31. A method of developing and maintaining fitness of bodily tissue
and organs or healing, strengthening, promoting growth of bone
tissue comprising: a. providing a therapeutic device comprising an
exercise device that includes means for developing or maintaining
fitness of bodily tissue or organs with a frame having at least one
support surface for supporting an individual and that includes a
rotary vibrational loading means associated with the support
surface; and b. vibrating the at least one support surface with the
rotary vibrational loading means at a selected load and frequency
to induce mechanical vibration sufficient to facilitate bone growth
or healing of bodily tissue, wherein the vibrational loading means
displaces the bodily tissue up to 2 millimeters peak-to-peak.
32. The method of claim 31, wherein vibrating the support surface
comprises vibrating the bodily tissue at a frequency ranging from
about 10 Hz to about 100 Hz.
33. The method of claim 31, wherein the displacement caused by the
vibrational loading means is sinusoidal.
Description
FIELD OF THE INVENTION
The present invention relates to a therapeutic apparatus and, more
specifically, to an apparatus for enhancing the benefits of
exercise and physical therapy with osteogenic healing.
BACKGROUND OF THE INVENTION
The benefits of exercise and physical therapy have been well
documented and include aerobic conditioning, strength enhancement,
and rehabilitation. Exercises such as walking, running, weight
lifting, bicycling, swimming, and rowing have also been proven
beneficial in osteogenic repair and maintenance. More specifically,
a program of exercise has been proven to stimulate bone-tissue cell
activity through the application of mechanical loading at specific
frequency levels to facilitate bone tissue growth, repair, and
maintenance. However, to attain such osteogenic benefits from
exercise, oftentimes the exercise must be sustained for extended
periods of time and the regimen maintained indefinitely.
Furthermore, regular and extended aggressive exercise and impact
loading used as a bone-tissue treatment protocol may be both
difficult to maintain and dangerous to the participant, especially
the elderly. In fact, high loading activity could precipitate the
fracture that the exercise was intended to prevent.

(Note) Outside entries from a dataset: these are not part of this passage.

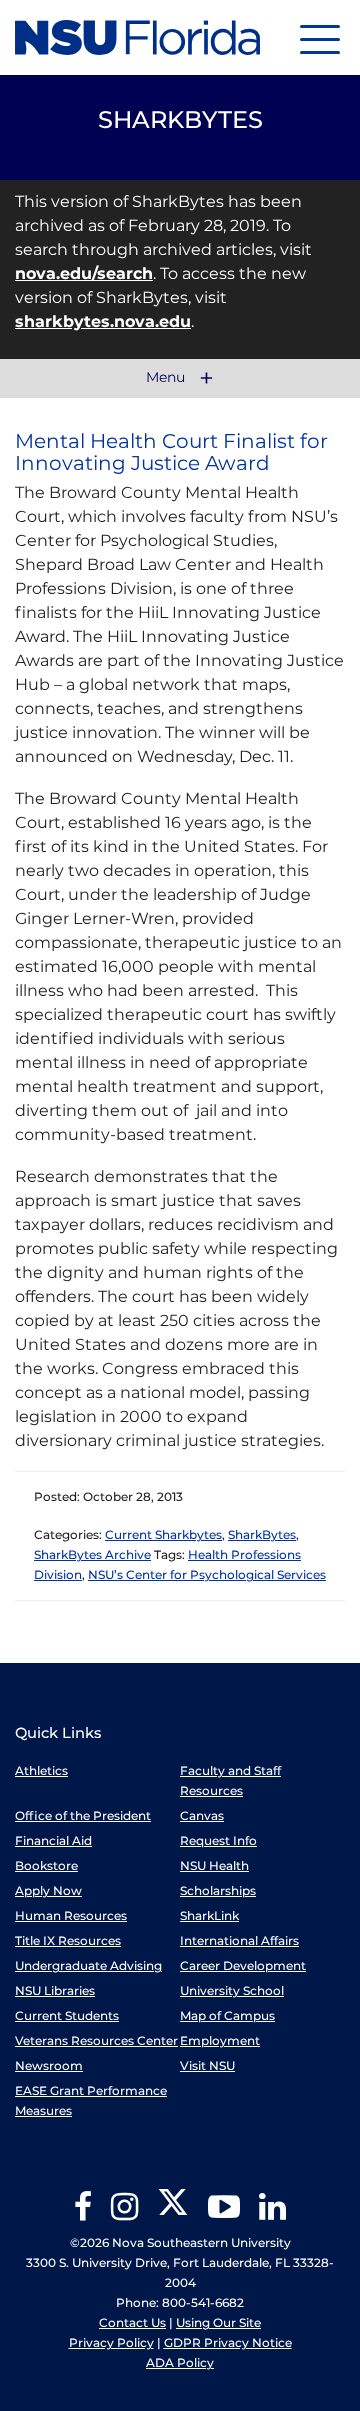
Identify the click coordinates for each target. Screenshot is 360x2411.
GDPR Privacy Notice (228, 2342)
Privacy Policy (111, 2342)
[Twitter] (173, 2213)
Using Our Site (218, 2322)
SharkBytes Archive (92, 1554)
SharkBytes (262, 1534)
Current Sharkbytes (163, 1534)
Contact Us (132, 2322)
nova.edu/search (84, 273)
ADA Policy (180, 2362)
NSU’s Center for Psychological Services (207, 1574)
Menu (167, 378)
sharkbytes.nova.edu (103, 321)
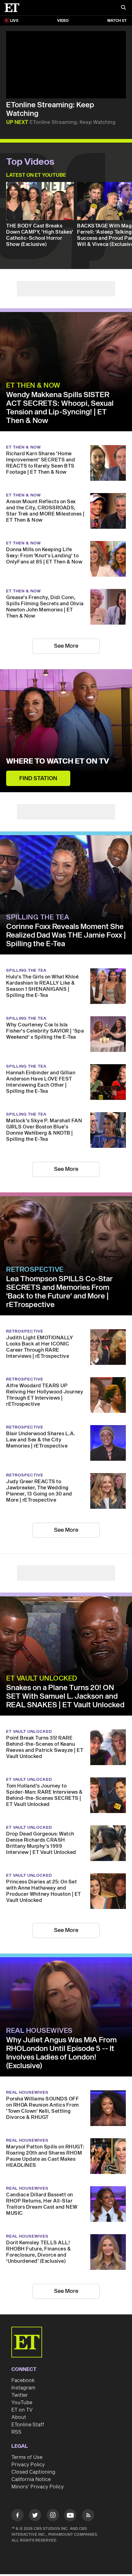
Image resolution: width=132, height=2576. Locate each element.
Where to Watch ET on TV (57, 761)
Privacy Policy (28, 2464)
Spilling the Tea (37, 917)
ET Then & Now (33, 385)
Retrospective (35, 1269)
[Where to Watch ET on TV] (66, 730)
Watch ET (117, 21)
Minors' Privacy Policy (37, 2487)
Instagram (23, 2388)
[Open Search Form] (123, 8)
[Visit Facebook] (17, 2516)
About (18, 2417)
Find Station (38, 778)
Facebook (23, 2380)
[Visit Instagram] (53, 2516)
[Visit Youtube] (70, 2515)
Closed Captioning (33, 2472)
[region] (66, 64)
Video (63, 21)
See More (66, 646)
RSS (16, 2432)
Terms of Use (26, 2457)
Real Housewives (39, 2030)
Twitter (19, 2395)
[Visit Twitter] (35, 2516)
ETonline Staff (27, 2424)
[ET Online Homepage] (14, 7)
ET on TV (22, 2410)
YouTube (21, 2402)
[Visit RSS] (88, 2516)
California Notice (31, 2479)
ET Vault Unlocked (41, 1678)
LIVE (14, 21)
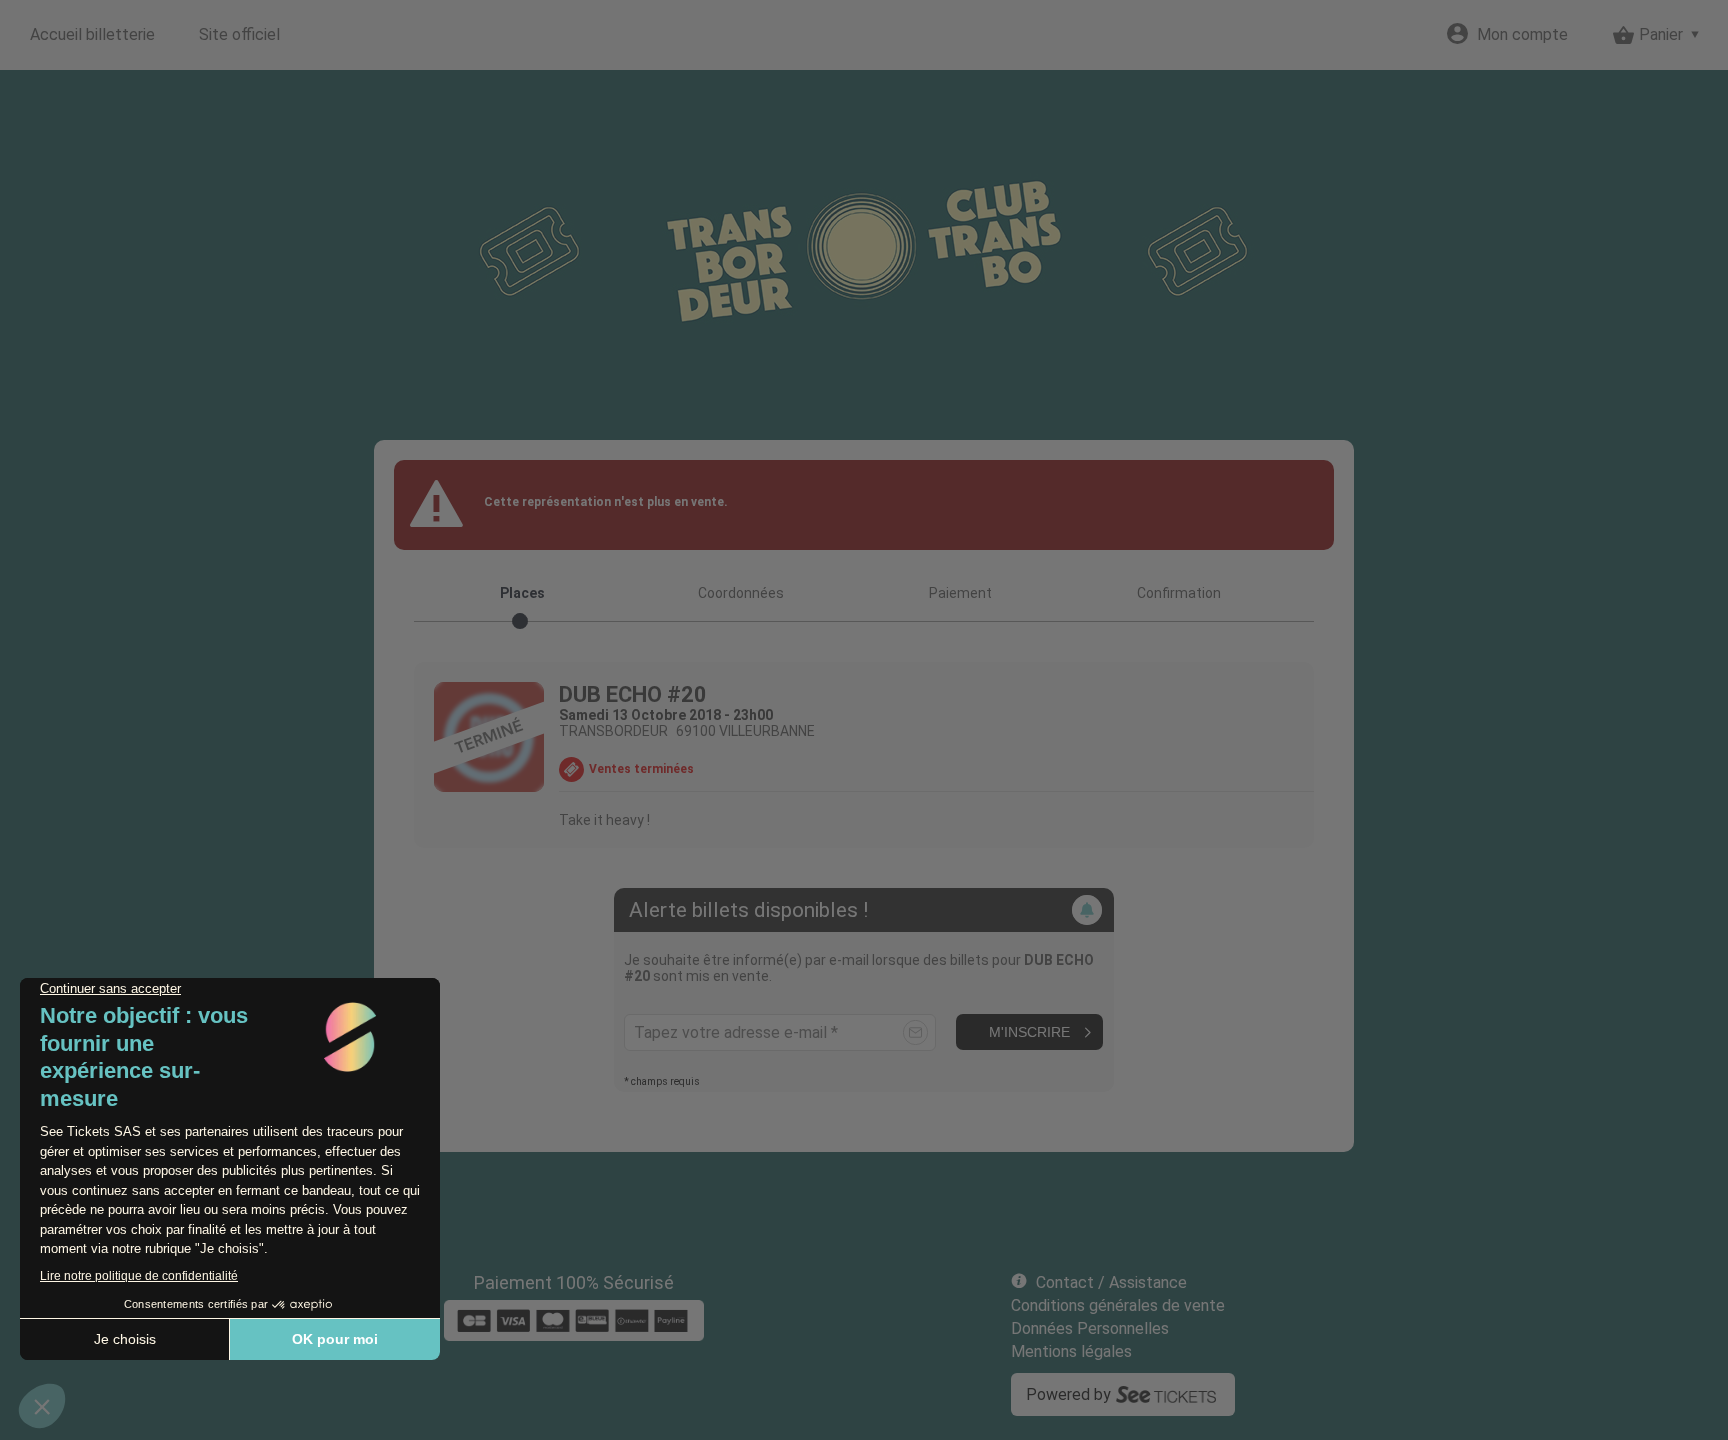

U.S. Pat. Nos. 5,103,806, 5,191,880, 5,273,028 and 5,376,065 to
McLeod et al., the contents of each being incorportated herein by
reference, relate to noninvasive methods and apparatus for
preventing osteopenia, promoting bone tissue growth, ingrowth, and
healing of bone tissue. As disclosed U.S. Pat. Nos. 5,273,028 and
5,376,065, the application of physiologically-based relatively high
frequency, relatively low level mechanical load-to-bone tissue at
the proper parameters provides significant beneficial effects with
respect to bone tissue development and healing. These patents
disclose an apparatus for imparting the desired mechanical load to
the bone. The apparatus includes a surface upon which a patient may
sit or stand. An actuator or transducer is positioned under the
surface to provide the vibration necessary to achieve the desired
osteogenic benefits. The methods and apparatii disclosed in these
patents have proven successful in preventing bone loss or
osteopenia and encouraging new bone formation.
SUMMARY OF THE INVENTION
The present invention is directed to systems and methods for
combining the principles of osteogenic repair with therapeutic
measures to thereby increase the osteogenic effect, as well as to
obtain the benefits of therapies such as exercise, including but
not limited to muscle tissue development and aerobic conditioning.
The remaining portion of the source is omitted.